Encouraging Equilibrium: Career-Life Balance Outreach and the Advancement of Women in Engineering

Published in: Proceedings of the 13th Latin American and Caribbean Conference for Engineering and Technology: Engineering Education Facing the Grand Challenges, What Are We Doing?
Date of Conference: July 29 - 31, 2015
Location of Conference: Santo Domingo, Dominican Republic
Authors: Autumn Reed
Renetta G. Tull
Refereed Paper: #85

Abstract:

Issues related to career-life balance (CLB) disproportionally affect women in STEM. These issues disrupt women’s career pathways, and in many cases, push them out of academia. In order to halt the exodus of women from academic careers in STEM, universities must develop interventions around CLB that recognize and address the everyday gendered CLB challenges that women graduate students, postdoctoral fellows, and faculty face.
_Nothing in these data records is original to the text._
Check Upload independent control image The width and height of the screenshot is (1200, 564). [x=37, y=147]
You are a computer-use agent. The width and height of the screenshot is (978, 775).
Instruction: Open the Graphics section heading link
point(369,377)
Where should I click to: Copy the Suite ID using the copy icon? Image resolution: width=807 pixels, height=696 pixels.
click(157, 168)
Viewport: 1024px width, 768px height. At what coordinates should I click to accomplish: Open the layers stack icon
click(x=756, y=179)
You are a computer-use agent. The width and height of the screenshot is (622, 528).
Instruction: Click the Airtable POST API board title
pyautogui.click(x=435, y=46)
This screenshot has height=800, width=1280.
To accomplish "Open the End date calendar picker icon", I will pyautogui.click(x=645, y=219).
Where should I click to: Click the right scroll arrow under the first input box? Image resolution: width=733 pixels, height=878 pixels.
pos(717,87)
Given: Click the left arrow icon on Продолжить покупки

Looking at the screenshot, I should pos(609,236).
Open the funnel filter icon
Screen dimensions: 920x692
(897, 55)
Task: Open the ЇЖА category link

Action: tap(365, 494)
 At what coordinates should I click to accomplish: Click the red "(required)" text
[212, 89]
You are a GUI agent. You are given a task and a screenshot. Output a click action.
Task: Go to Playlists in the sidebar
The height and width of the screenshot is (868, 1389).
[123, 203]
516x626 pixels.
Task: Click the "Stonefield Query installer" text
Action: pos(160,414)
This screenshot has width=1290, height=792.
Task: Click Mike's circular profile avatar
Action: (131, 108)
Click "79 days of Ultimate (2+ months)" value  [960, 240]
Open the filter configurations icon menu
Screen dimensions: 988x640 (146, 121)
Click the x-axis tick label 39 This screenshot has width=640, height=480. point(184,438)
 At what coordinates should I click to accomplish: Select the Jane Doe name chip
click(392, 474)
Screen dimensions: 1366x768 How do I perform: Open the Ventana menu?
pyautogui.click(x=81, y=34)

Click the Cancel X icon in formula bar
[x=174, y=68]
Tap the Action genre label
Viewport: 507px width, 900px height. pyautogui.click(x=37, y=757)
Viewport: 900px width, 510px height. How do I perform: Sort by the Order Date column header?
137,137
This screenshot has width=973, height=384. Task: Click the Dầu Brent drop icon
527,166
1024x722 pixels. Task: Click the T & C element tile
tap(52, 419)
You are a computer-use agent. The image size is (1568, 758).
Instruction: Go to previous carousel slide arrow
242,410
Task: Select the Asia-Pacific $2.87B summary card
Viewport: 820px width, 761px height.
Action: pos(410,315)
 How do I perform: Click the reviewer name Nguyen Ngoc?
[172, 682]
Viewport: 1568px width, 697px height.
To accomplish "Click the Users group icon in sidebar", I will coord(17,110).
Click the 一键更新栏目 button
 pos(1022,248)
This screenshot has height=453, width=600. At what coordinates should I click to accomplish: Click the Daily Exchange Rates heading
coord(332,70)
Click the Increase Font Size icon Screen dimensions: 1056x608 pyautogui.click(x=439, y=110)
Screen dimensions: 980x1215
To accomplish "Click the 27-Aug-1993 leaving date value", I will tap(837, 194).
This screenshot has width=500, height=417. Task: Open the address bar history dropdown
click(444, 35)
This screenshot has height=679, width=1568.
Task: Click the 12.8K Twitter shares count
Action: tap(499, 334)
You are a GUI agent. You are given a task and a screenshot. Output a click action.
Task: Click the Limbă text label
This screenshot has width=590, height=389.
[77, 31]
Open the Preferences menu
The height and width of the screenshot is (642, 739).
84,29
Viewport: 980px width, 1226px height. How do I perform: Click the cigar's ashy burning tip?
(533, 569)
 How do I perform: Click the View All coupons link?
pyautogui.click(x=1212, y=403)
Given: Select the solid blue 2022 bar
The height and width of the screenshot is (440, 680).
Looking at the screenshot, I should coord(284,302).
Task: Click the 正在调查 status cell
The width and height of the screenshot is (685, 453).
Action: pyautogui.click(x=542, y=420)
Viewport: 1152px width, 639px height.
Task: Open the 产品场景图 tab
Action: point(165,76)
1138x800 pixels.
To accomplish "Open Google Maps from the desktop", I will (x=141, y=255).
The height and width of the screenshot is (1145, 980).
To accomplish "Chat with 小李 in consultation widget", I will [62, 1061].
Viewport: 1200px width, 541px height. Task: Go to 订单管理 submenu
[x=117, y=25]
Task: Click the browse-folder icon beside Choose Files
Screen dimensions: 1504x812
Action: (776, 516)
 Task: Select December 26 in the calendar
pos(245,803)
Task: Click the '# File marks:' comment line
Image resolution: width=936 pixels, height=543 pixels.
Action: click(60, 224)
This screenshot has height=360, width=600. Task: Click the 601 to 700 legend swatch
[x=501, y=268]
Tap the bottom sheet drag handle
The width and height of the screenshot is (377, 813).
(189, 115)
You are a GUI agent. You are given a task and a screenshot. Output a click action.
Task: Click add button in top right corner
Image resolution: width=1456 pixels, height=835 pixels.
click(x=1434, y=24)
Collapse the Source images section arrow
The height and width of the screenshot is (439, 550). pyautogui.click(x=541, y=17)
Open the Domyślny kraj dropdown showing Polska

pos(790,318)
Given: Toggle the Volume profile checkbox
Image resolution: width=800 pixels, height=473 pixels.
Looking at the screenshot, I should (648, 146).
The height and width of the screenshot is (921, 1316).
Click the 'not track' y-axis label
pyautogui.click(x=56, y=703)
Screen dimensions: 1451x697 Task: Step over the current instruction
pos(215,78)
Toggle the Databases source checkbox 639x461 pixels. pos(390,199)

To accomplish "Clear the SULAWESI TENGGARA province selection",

This paper showcases narratives from the University of Maryland, Baltimore County’s (UMBC) international CLB initiative with underrepresented STEM faculty and graduate students that set the stage for the development of three additional CLB projects. The results of the former international project inform the partial implementation of the expansion projects at UMBC, which include: 1) Accelerating Post-Leave Associate Professor, Advancement through Intensive Support at Critical Junctions, 2) a campus-wide CLB awareness campaign and, 3) campus-wide CLB educational workshops. Through this outreach-centered paper, anchored in existing best practices and first person narratives of CLB struggles at UMBC, we aim to spur conversations and provide a model for other institutions to weave CLB into the fabric of university culture as a normalized and cherished community value.